El ATP 250 de Estoril, torneo creado en 2015 sobre tierra batida portuguesa, contará este año con una triple presencia española en el cuadro principal. Dani Mérida, Pablo Carreño y Pedro Martínez han asegurado su plaza en el evento luso, que se disputará a partir de esta semana y que llega marcado por varias bajas de último momento entre los favoritos.
Carreño regresa como campeón defensor
Pablo Carreño, vencedor del torneo en 2017, es el tenista español con mayor experiencia en esta superficie portuguesa. El asturiano, que ya conoce el éxito en el evento, debutará contra el lituano Gaubas, situado en el puesto 128 del ranking mundial. Su presencia añade peso al equipo español y representa una oportunidad para sumar puntos importantes tras un período irregular en su calendario.
Mérida accede directamente por su nuevo ranking
Dani Mérida ha logrado entrar directamente en el cuadro principal gracias a su ascenso hasta la posición 59 del ranking ATP, alcanzado tras conquistar su primer título de esta categoría en Umag. El mallorquín se medirá en primera ronda al japonés Taro Daniel. Una victoria le abriría la puerta contra el cuarto cabeza de serie, Alexander Blockx, actual número 38 del mundo.
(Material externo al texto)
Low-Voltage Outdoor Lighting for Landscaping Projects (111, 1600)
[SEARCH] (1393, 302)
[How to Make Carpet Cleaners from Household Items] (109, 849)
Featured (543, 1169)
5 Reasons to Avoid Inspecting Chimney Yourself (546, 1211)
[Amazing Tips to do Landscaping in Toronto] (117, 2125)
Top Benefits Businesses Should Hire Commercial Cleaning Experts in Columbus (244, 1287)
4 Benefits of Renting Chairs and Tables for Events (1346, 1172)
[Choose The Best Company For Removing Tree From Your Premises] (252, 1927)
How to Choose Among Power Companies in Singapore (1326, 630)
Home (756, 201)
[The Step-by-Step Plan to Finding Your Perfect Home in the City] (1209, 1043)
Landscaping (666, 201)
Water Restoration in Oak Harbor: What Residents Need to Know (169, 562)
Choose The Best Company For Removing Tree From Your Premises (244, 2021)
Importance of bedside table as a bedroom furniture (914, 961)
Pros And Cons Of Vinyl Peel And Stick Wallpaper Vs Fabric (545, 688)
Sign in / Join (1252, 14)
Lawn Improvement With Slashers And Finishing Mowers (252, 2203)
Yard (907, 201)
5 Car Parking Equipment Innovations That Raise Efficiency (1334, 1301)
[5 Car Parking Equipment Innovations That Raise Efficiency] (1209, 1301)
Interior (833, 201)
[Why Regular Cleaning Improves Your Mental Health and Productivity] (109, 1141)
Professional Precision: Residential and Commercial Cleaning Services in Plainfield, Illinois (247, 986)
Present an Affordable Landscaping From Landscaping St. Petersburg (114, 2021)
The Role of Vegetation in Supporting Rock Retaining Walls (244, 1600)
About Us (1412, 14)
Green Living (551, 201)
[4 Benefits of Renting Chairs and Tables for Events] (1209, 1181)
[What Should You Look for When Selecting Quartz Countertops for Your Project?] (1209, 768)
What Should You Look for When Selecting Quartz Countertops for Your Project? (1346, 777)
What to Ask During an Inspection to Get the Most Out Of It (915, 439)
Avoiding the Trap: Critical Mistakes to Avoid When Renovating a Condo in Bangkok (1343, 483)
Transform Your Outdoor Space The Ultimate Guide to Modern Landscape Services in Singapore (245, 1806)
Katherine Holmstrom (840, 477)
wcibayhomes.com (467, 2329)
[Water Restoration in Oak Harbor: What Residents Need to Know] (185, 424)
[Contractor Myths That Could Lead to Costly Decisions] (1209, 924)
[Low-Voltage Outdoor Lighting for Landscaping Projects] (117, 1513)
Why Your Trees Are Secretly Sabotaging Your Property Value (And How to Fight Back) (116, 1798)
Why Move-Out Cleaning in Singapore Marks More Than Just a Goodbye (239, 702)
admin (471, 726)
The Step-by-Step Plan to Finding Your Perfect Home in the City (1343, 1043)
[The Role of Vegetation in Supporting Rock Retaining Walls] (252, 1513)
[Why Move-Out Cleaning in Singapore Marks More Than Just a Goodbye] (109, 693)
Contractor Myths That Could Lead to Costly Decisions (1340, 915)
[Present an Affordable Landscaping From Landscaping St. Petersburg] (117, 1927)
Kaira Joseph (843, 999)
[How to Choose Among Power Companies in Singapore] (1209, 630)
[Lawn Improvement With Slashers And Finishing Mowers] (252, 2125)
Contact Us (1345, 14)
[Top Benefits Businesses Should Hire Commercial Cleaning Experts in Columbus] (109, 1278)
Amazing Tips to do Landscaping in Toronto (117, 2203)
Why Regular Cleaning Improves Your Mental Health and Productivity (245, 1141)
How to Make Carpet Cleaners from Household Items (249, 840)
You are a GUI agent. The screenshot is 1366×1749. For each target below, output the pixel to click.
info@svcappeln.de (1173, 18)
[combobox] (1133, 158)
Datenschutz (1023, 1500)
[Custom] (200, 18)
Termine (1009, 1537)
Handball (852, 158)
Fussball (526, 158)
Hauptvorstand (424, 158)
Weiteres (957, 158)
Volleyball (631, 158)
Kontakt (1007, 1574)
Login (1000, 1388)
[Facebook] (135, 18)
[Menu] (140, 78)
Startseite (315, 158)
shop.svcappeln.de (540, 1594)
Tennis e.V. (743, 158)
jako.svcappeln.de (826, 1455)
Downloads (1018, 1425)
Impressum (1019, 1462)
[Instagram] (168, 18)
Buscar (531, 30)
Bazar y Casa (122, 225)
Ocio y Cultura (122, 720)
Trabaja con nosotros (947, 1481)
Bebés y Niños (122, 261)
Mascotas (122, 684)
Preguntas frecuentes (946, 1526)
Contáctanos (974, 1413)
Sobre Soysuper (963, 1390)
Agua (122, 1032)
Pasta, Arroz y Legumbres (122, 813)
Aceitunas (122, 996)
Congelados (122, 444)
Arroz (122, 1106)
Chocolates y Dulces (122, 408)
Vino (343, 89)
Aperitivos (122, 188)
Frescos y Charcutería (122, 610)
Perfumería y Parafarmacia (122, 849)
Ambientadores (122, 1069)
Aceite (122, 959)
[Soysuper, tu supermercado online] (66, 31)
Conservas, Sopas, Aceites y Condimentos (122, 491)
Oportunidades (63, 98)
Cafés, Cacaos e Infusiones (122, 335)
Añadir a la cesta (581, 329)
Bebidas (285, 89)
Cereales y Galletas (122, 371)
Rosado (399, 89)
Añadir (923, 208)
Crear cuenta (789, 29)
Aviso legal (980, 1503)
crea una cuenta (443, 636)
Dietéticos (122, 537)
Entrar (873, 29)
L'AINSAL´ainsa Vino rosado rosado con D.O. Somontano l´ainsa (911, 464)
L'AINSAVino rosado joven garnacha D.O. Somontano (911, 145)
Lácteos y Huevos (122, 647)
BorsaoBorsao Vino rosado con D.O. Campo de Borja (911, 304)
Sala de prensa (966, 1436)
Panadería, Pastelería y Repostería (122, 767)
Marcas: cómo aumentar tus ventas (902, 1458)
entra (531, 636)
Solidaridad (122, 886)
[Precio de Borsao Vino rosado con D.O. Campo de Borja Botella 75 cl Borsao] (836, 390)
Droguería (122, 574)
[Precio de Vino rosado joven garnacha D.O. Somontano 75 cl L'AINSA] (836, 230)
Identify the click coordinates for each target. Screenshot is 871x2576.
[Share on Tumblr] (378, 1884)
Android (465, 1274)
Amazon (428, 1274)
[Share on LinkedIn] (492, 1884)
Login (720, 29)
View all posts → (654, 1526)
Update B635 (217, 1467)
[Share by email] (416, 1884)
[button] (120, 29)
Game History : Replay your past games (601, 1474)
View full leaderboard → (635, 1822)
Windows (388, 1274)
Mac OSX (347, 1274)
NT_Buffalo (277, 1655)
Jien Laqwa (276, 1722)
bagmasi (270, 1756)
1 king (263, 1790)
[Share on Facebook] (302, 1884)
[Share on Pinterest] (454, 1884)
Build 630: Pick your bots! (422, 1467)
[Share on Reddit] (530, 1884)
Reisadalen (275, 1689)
Martínez supera la fase previa
Pedro Martínez, número 159 del mundo, tuvo que disputar la fase clasificatoria para alcanzar el cuadro principal. El valenciano superó primero a su compatriota David Jorda Sanchis y luego al kazajo Timofey Skatov en la última ronda de clasificación. Este miércoles, no antes de las 16:30 horas, se enfrentará al tenista local Henrique Rocha en busca de su primer triunfo en el torneo.
Bajas alteran el cuadro de cabezas de serie
Las ausencias de Casper Ruud, Luciano Darderi y el español Alejandro Davidovich Fokina han modificado la jerarquía del cuadro. Andrey Rublev se convierte así en el primer cabeza de serie del torneo. El ruso llega con confianza tras sumar su decimoctavo título ATP la semana anterior en Bastad, lo que lo sitúa como el principal candidato al título en ausencia de los jugadores mencionados.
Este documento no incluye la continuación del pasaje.